Nas ideias de um outro pesquisador, Philipe Mengue, é através da valorização da imanência que Deleuze (e porque não Deleuze e Guattari) dão suas principais contribuições a história da filosofia

é este última [a imanência], enquanto inseparável do pluralismo que dá sentido e vivifica toda a filosofia deleuzeana. As duas dimensões capitais nas quais nos reconhecemos à contribuição da filosofia deleuzeana, a teoria das multiplicidades (acontecimentos, singularidades, platôs, rizoma...) e a teoria da imagem do pensamento (denuncia dos obstáculos que desfiguram o pensamento como criação de conceitos e, correlativamente, a abertura das possibilidades de pensar outro) somente tem sentido em relação à imanência. É a imanência que centra e estrutura a teoria das multiplicidades nas quais se exprime o pluralismo e é ela que torna possível e fecunda uma nova imagem do pensamento defendida por Deleuze (1994, p. 29)

A imanência é o meio pelo qual a teoria das multiplicidades e as novas imagens do pensamento podem abrir-se para o pensamento ganhando consistência, sem cair na besteira de um relativismo absurdo, nem se fechar em um sistema. Por isso, os conceitos e a imagem do pensamento são criados sobre um plano de imanência.

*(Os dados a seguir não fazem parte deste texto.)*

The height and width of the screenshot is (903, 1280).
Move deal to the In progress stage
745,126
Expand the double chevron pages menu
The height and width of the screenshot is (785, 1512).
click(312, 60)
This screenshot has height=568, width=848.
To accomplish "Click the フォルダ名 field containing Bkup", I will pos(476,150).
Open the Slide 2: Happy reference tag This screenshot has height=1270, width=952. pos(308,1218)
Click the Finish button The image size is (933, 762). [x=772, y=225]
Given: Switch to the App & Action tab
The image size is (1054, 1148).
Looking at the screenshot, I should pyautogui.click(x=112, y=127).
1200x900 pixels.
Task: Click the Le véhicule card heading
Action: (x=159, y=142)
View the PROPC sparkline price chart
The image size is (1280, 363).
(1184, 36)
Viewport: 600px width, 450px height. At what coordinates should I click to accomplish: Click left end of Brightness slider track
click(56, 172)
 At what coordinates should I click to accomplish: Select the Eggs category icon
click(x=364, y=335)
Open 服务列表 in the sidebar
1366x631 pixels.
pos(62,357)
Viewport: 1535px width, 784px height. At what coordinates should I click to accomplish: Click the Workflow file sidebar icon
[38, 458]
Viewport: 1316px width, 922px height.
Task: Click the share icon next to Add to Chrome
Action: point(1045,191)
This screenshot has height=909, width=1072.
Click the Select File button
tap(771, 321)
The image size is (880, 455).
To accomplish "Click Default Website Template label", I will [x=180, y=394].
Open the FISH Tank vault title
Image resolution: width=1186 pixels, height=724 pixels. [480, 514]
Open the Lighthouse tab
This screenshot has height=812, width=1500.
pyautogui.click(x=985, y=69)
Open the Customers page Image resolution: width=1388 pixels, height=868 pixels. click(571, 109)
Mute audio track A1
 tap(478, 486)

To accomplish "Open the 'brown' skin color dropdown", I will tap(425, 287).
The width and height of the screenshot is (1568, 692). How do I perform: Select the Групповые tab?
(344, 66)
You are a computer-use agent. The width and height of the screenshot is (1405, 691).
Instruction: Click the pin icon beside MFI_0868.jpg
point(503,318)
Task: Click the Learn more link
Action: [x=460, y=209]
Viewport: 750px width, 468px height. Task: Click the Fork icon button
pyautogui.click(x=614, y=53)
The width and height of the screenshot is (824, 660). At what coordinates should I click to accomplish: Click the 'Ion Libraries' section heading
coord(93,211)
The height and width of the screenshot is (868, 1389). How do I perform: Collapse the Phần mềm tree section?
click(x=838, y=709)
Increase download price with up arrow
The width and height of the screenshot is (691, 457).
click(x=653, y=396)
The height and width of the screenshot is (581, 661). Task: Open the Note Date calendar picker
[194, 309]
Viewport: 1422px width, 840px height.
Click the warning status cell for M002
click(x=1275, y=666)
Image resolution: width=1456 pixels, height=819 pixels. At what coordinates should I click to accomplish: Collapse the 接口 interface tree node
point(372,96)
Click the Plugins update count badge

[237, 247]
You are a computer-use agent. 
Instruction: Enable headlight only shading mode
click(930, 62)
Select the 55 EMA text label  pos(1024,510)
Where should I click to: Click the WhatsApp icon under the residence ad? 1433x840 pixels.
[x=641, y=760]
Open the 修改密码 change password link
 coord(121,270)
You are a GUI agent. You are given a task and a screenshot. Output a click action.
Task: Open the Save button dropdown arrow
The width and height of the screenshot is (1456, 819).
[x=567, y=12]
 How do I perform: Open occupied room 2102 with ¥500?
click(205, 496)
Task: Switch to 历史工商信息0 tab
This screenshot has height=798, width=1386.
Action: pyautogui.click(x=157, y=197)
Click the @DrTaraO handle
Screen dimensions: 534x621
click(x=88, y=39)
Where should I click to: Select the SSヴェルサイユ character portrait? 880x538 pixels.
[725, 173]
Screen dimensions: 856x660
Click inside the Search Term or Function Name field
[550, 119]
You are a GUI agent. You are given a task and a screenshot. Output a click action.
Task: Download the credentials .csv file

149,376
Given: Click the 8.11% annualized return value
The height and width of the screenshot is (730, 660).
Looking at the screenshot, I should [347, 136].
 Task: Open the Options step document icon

O interessante aqui ao distinguir o plano de imanência da imagem do pensamento é observar o quanto as duas noções são importantes para Deleuze e Guattari, principalmente, quando delimitam algumas ilusões sobre a imanência em

O que é a filosofia?. A ilusão da transcendência, de tomar a imanência como

o plano, a ilusão do eterno, o esquecimento de que os conceitos são criados e a ilusão da discursividade, quando se confunde os conceitos com sua proposição (Qf, p. 62-62 [p. 50-51]). Como se esta passagem repetisse diferenciando os oito postulados criticados no capítulo 3 de Diferença e Repetição, particularmente os postulados sobre a representação, sobre a recognição e sobre a função lógica ou da designação (DR, p. 239-240 [p. 216-217]).

Dessa forma, Deleuze e Guattari estão recusando a problemática do fundamento, que perdura a história da filosofia, mas sem procurar uma saída da razão, e sim renovando a imagem do pensamento, como sendo capaz de pensar acontecimentos e singularidades (MENGUE, 1994, p. 25). Deleuze e Guattari não promovem uma irracionalidade, mas sim uma outra lógica – que pode ser uma Lógica do Sentido (como a obra de Deleuze, de 1969), ou uma Lógica do Acontecimento (na perspectiva de Zourabichvili) ou ainda uma lógica das multiplicidades (PP, p. 183 [p. 206]).

Por isso, esta tese quer usar a expressão “pedagogia do conceito” para designar: a) uma forma de dizer o que cabe de fato e de direito ao pensamento – é um pensamento sem imagem porque não possui pressupostos, mas começa e recomeça a cada encontro com signos que abrem um novo campo problemático e força a pensar; b) a consistência dos conceitos – dos diferentes conceitos dos diferentes filósofos, uma vibração interna entre a ontologia criativa e a didática inteligível dos conceitos filosóficos.

O importante em filosofia são as condições de criação e sustentação de conceitos, as relações entre seus componentes, os problemas que os animam, o plano de imanência que traça, os personagens conceituais que inventa. O trabalho do filósofo é de “co-adaptação” destas três operações, que estão em determinação recíproca, porque nenhum elemento pode ser deduzido do outro, eles são criados ao mesmo tempo. (Qf, p. 93 [p. 74]). E é tarefa do leitor se perguntar o que se passou quando se encontra com tal criação.